TCMalloc’s heap profiling feature tracks where memory is allocated. For long-lived, reference-counted objects, this view of the data is misleading. The code responsible for holding the last reference to the object may be completely unrelated to where it is allocated.
For example, our RPC framework is one of the largest sources of memory
allocations in the fleet. It allocates memory that is held in absl::Cord
.
Since the framework does the allocation it looks like it is to blame for the
memory usage. In reality, the application that holds onto the memory and
identifying why/how the application holds the memory is the key to reducing
memory footprint.
This problem motivated building a profiler for absl::Cord
s. Rather than solely
track where data is allocated, we track where references occur. This allows us
to ignore the false positive from Stubby and instead focus on code that holds
long-lived Cord
s.
Similarly, consider when we embed type A
as a data member in type B
.
Changing sizeof(A)
indirectly changes sizeof(B)
and the memory we allocate
when we type new B()
or std::vector<B>
. Small types and memory paddings are
peanut-buttered across the code base, but in aggregate can consume large amounts
of memory for commonly used types.
The cost of memory allocation is not simply the cost of the memory allocator itself, but also the TLB and cache misses that happen elsewhere in the program. With nearly ~40% of cycles backend bound, waiting on caches or memory, the apparent scope for allocator changes is much larger.

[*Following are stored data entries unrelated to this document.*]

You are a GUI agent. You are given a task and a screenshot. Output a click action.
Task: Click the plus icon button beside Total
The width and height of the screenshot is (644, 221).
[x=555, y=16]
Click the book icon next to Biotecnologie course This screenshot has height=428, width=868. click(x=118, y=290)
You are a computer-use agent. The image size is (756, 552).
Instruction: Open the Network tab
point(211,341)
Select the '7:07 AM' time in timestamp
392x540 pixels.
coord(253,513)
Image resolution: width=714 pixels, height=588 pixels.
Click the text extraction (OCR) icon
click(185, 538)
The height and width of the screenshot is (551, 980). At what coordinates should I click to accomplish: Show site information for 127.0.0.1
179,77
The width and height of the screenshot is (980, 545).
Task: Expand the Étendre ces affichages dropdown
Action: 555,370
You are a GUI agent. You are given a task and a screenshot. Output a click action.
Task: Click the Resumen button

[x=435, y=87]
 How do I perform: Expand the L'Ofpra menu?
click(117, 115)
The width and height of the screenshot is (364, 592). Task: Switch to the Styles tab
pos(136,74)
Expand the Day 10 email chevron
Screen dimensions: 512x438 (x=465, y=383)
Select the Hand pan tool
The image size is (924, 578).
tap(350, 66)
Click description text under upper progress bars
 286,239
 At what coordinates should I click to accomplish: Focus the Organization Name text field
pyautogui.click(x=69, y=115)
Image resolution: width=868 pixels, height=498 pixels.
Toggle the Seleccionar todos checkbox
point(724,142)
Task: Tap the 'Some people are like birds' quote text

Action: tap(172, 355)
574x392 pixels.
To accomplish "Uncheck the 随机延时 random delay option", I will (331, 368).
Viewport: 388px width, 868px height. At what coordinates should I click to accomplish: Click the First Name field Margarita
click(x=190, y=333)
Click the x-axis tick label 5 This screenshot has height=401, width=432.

With the Temeraire optimization, TCMalloc changed how it placed allocations onto pages in memory. By reducing TLB misses and stalls, this sped up the other parts of the application, leading to application throughput, latency, and RAM usage broadly improved because of the better placement decisions. Even though this is an across-the-board win, applications tended to spend more time in TCMalloc in relative terms, making this an apparent regression.
libc functions like memcpy
, memset
, and memcmp
are frequently used. Every
core in Google’s fleet makes several calls to these functions every second.
During the development of
implementations now in llvm-libc, we
saw that implementations that were “slower” in microbenchmarks produced
better application performance. Smaller implementations have less
impact on instruction cache misses, both for the memcpy
itself and for
evicting other useful code.
With the advent of optimized instructions like rep movsb
, we can inline the
implementation to a single, two-byte instruction. This instruction uses 3
registers, containing source, destination, and size, akin to the arguments to
memcpy
. X86_64 callers maintain the stack and preserve several registers over
calls. Even though rep movsb
can be outperformed by hand-optimized
implementations in microbenchmarks, this strategy can reduce code cache pressure
and external overheads.
When improving anything (performance, quality, even reliability) do not mistake the measures you have for the actual thing you want to improve. All metrics are proxy metrics for some deeper goal, and we as engineers must always be careful to avoid externalizing costs into areas where we simply don’t measure them. Metrics are not a replacement for good judgment–they are a tool to help us sharpen our judgment.